Maxime Tortelier仏蘭西Shostakovich 交響曲第14番ト短調「夜の歌」〜マキシム・トルトゥリエ/サウスバンク・シンフォニア/Anush Hovhannisyan (s)/Jihoon Kim (b)(2016年ライヴ)・・・サウスバンク・シンフォニアとは初耳団体、マキシムは著名なヤン・パスカルの息子とのこと、まだ33歳くらいらしい。ネットより拾ったライヴ音源は極めて鮮明リアルな音質、ノイズもまったくなし。弦をベースに浮き立つ打楽器、オーケストラも繊細なアンサンブル。全一本ファイル50:40(楽章間拍手含む)。Anush Hovhannisyanとはアルメニア出身のソプラノ、キム・ジフンは韓国出身英国で活躍しているそう。非露西亜系声楽でもまったく違和感も非力さも感じさせない二人は圧巻の貫禄。男女声楽ソロ+弦+打楽器のみ、例の如く非情、冷徹、憂鬱、絶望的な気持ちはしっかり伝わります。この作品の前にBoulzeのメモリアルが演奏され、Debussyのシランクスを連想させる、日本の能のようなフルートを中心とした静謐神秘な作品、初耳だったけれどちょっと痺れました。(5:53)

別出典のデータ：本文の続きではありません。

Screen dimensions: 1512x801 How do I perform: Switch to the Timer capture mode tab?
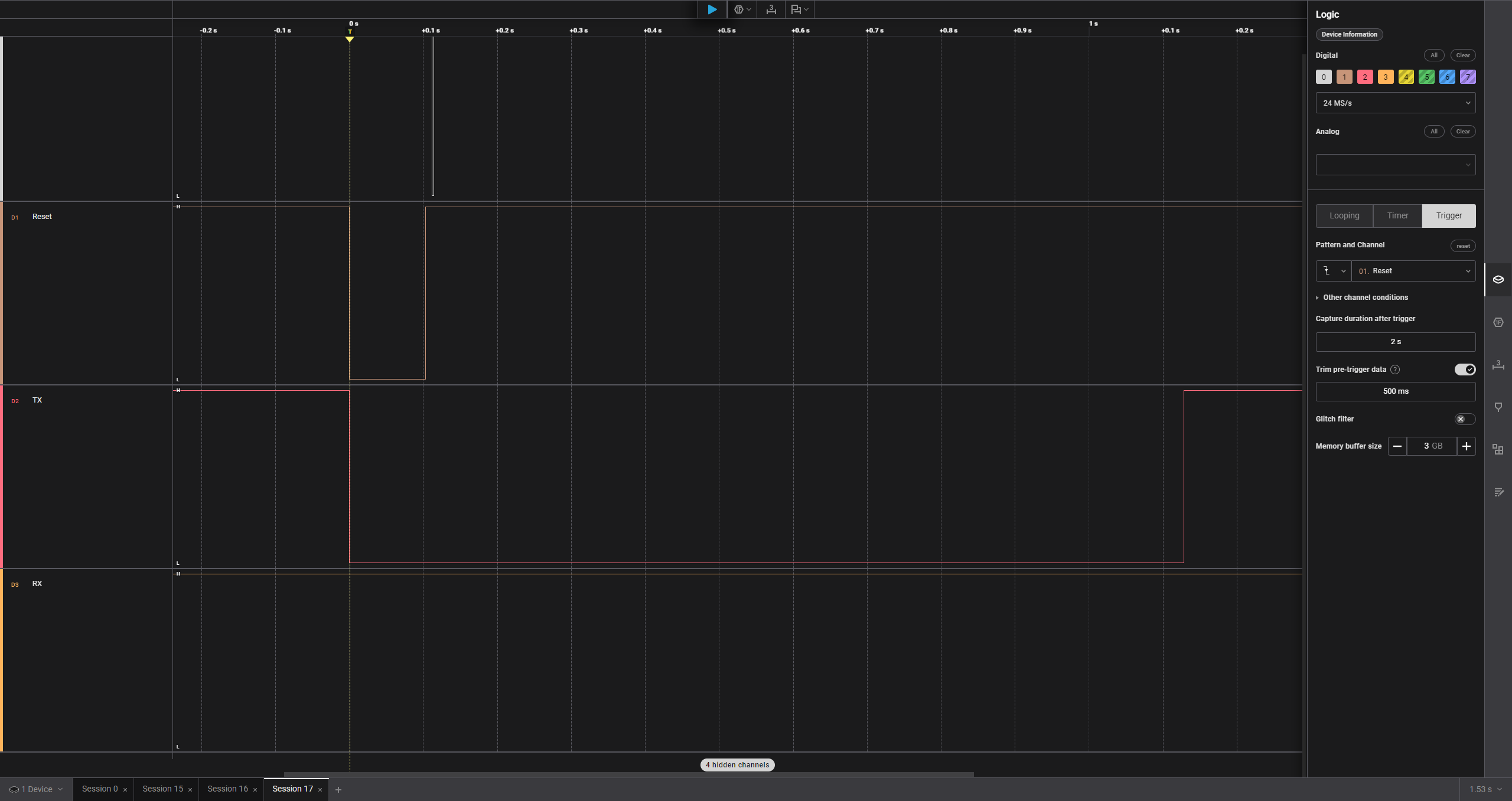pos(1397,216)
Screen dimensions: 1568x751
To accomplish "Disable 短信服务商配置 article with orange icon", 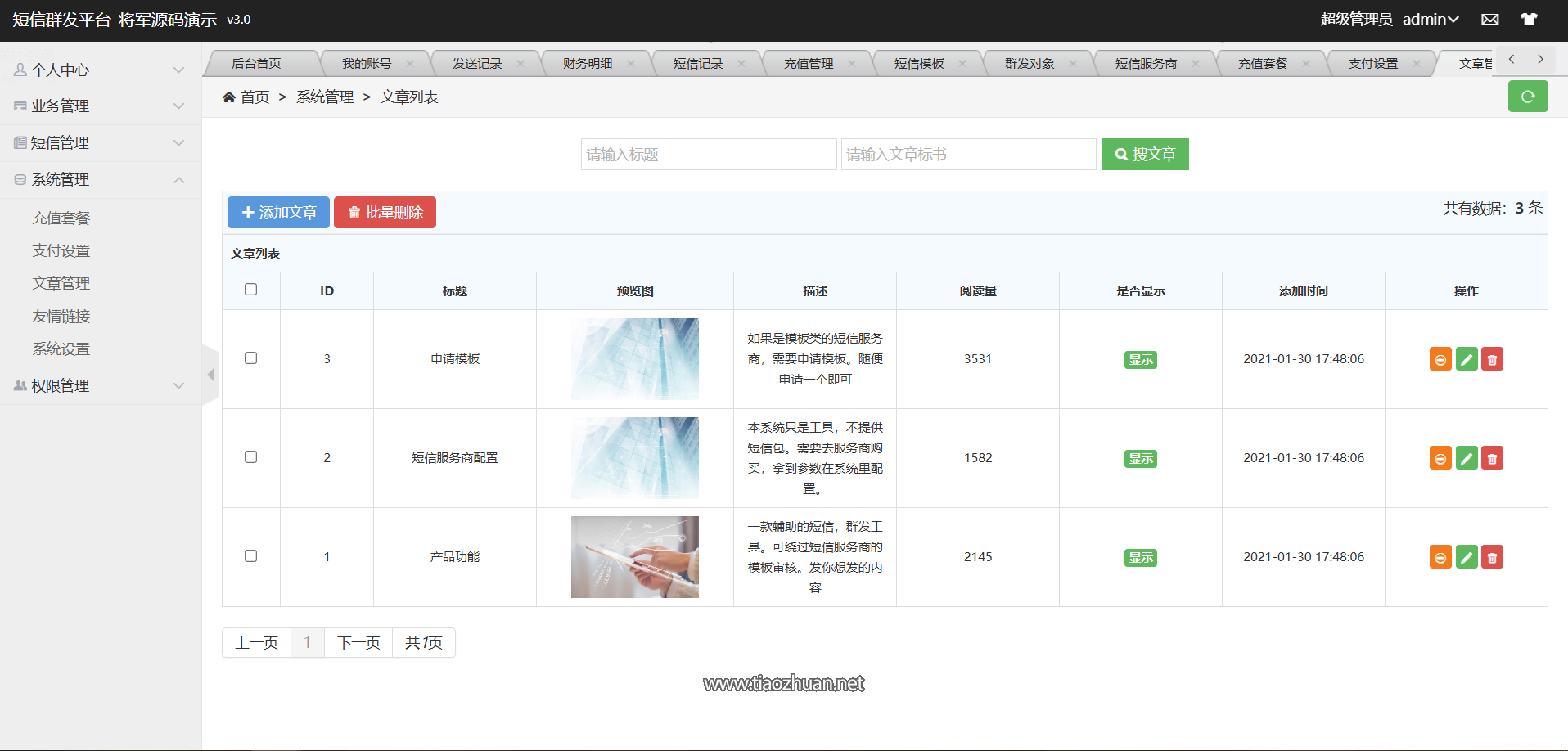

DG UCCG1027Shostakovich 交響曲第2番ロ長調「10月革命に捧ぐ」(2000年)/第3番 変ホ長調「メーデー」(1996年)/バレエ組曲「ボルト」(1999年)〜ネーメ・ヤルヴィ/エーテボリ交響楽団/合唱団・・・Neeme Jarvi(1937ー愛沙尼亞)はムラヴィンスキーの教えを受けたけれど、露西亜に非ずバルト三国の人。歴史的録音にも時に凄みを感じるけれど、基本近現代作品はクリアな録音で聴くに限る!幾十年も苦労して身に付かなかったのは音質問題もあったのでしょう。これは超絶に音質がよろしい。体制の提灯持ちみたいな初期作品も21世紀には歴史的情景として・・・なんて、あながち云えぬ昨今。ごりごり低音も効いてたっぷりパワフルなオーケストラの爆発、サイレンも響いて合唱も充実、恥ずかしい政治的シュプレヒコールさておき、純粋に音楽として愉しめます。「ボルト」は大仰な表情、オーバーアクションな冒険活劇映画音楽みたいにわかりやすくも賑々しい昔風露西亜旋律、ユーモアと色彩感でした。露西亜の活躍は音楽だけにして欲しい。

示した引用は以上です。